The two biggest things I’ve taken from my grieving process are these:

1. I will, for the rest of my life, miss the conversations we will never have. There are books I’ve read since they left that I would love to talk to my mom about. My dad never got to hear about my new job, and he would have loved it. Pictures people have brought me that I can never ask them about, stories I missed out on hearing. The moments of my life, big and small, that they won’t be here for is the part that takes me under every time.

2. I can grieve however I need to. It doesn’t need to look a certain way or be anything other than what I need.

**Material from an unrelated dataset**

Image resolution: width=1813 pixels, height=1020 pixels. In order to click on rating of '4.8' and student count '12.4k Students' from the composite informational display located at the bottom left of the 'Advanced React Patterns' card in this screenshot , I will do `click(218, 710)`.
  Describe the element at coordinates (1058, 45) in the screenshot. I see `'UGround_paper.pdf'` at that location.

I struggled a lot after losing my mom with the idea that I wasn’t sad enough or broken enough because after watching her long hard battle there was a certain peace lacing itself through the pain. When we laid my parents to rest in the cemetery next to my grandparents, we played “The Rainbow Connection” sung by Kermit the Frog because that’s what my mom had always said she wanted to play to say goodbye. Then my husband, Cale, and I did a shot of Jack, like my dad and Cale did when they went out for my dad’s 60th.

I’ve never been very good at setting boundaries in my life, but I tried very hard to make sure I set them surrounding my grief. To let myself do whatever I needed to process the loss of my parents and not to let anyone tell me I should be acting or feeling a certain way. I laughed at things they would have laughed at, and when I needed to, I cried. I am slowly learning how to live in a world without my parents, and know that I will be for the rest of my life.